The social norm of this Japanese corporate society has been reflected in the law of rules of employment (workers regulations of the enterprise), which has justified collective and uniform working conditions regulations.

However, as the need to alter the corporate organization in a way that is adapted to changes in the ITC revolution and globalization, the fundamental change in Japanese economic and social structure, changes in population composition characterized by the declining birthrate and aging population, the Human resource management with the premise of homogeneity of labor organization is becoming difficult to maintain.

Under such circumstances, if it is tried to maintain the order of the company according to the management and communication norm presupposing the homogeneity of the group, a great friction will naturally occur.

The above-mentioned synchronistic pressure within Japanese enterprises and among workers is mow modulating with the changing social environment.

When attempting to solve the problems arising there in a form that further strengthens the synchronization pressure to employees and their families, various kinds of halation occur, and this will occur as infringement of privacy and other rights.

As stated above, in Japan, wage treatment based on concrete and objective duties and their work and outcomes is not common and importance of loyalty to companies is emphasized in promotion. And the existence or nonexistence of that loyalty is often judged by whether the direct superior will like it or not.

Thus, the relationship between a worker and his / her boss and the company behind it tends to take on personal characteristics that go beyond his business relationship and extend to personal lives. The Japanese corporate order has been maintained under the management of personal relationships including the private life of such workers.
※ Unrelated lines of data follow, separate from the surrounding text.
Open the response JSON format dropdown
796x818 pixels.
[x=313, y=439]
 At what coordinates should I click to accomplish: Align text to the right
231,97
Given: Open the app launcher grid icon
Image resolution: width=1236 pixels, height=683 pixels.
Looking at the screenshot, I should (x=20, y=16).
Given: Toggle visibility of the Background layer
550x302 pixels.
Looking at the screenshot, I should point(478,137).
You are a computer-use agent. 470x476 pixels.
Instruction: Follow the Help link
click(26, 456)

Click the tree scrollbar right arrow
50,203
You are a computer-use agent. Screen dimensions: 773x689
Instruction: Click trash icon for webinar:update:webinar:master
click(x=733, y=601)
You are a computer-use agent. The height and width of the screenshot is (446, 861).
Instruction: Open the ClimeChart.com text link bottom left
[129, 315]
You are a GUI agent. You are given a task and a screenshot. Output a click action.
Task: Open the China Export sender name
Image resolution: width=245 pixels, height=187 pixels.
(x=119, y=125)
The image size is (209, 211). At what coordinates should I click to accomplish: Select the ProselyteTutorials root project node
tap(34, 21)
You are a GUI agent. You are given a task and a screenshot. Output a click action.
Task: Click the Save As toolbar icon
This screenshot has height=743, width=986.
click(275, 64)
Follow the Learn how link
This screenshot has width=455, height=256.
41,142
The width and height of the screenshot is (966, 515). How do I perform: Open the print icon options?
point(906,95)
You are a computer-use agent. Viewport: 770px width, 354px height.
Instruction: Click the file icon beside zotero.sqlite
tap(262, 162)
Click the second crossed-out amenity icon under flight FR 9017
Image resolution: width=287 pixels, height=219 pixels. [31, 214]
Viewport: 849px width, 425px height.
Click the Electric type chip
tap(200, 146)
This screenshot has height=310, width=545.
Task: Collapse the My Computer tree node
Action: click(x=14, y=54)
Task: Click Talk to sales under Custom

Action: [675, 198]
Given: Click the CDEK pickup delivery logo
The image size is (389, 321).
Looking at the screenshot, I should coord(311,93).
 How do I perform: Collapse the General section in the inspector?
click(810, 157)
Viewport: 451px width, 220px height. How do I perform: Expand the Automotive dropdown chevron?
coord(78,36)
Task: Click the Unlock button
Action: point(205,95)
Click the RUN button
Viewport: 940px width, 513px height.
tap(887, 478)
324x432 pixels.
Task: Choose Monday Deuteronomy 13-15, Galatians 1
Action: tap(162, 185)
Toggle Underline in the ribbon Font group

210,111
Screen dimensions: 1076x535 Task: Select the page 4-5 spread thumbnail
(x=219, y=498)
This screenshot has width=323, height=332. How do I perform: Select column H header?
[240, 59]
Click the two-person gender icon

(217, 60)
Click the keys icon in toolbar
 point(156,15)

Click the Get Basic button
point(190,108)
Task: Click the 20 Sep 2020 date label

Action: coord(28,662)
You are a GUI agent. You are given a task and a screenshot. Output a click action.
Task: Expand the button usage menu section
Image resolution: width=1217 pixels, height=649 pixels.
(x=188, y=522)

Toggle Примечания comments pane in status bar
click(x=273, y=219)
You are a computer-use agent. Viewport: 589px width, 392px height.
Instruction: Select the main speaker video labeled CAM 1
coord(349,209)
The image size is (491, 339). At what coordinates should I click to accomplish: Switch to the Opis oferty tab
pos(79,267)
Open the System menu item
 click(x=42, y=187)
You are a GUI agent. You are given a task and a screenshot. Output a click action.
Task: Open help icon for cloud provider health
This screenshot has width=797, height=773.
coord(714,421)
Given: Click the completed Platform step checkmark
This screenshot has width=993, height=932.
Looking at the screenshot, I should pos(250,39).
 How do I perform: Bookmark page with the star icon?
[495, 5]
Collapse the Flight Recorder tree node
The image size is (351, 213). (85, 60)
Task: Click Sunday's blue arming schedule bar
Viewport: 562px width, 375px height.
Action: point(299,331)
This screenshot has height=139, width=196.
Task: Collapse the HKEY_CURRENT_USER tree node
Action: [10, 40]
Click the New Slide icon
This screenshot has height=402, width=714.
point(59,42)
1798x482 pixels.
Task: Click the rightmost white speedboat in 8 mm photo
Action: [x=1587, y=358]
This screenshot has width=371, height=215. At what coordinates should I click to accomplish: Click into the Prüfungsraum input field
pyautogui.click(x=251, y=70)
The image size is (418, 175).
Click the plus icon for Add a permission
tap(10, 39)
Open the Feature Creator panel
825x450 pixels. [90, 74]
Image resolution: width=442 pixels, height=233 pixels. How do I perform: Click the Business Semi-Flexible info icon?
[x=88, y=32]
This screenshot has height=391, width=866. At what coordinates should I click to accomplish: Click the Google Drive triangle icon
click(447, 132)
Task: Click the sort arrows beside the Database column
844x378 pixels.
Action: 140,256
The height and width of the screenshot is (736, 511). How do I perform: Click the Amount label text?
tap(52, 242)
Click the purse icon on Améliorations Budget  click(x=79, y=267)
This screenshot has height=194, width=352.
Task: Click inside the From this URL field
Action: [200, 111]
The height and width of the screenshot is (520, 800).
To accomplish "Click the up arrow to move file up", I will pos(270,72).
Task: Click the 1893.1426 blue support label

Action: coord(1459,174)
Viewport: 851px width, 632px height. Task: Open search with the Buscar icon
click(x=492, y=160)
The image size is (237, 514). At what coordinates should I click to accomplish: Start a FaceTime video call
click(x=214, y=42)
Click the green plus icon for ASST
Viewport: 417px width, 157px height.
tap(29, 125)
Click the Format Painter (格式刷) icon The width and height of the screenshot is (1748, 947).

[1]See Hiroya Nakakubo, Glass Ceiling or Iron Weight ?: Challenges for Female Employees on Their Path to Becoming Managers and Executives in Japan, 39 Hastings Int’l & Comp.L.Rev.339 (2016).

[2]Kazuo Yamaguchi finds fundamental problem in “pre-modern” human-resource management in Japanese companies. See, Yamaguchi, Determinants of the Gender Gap in the Proportion of Managers among White-Collar Regular Workers in Japan, Japan Labor Review, vol.13,no.3, at 7 (2016).

[3] See Nakakubo, supra note 4, at 406.

[4]See Takashi Yonezu, Law of Dismissal in Japan: “Reciprocity” or “Verhaeltnismaessigkeit”as Background?, Journal of Japanese Law [Zeitschrift fuer Japanisches Recht], Vol.21(2016), No.42, at 270.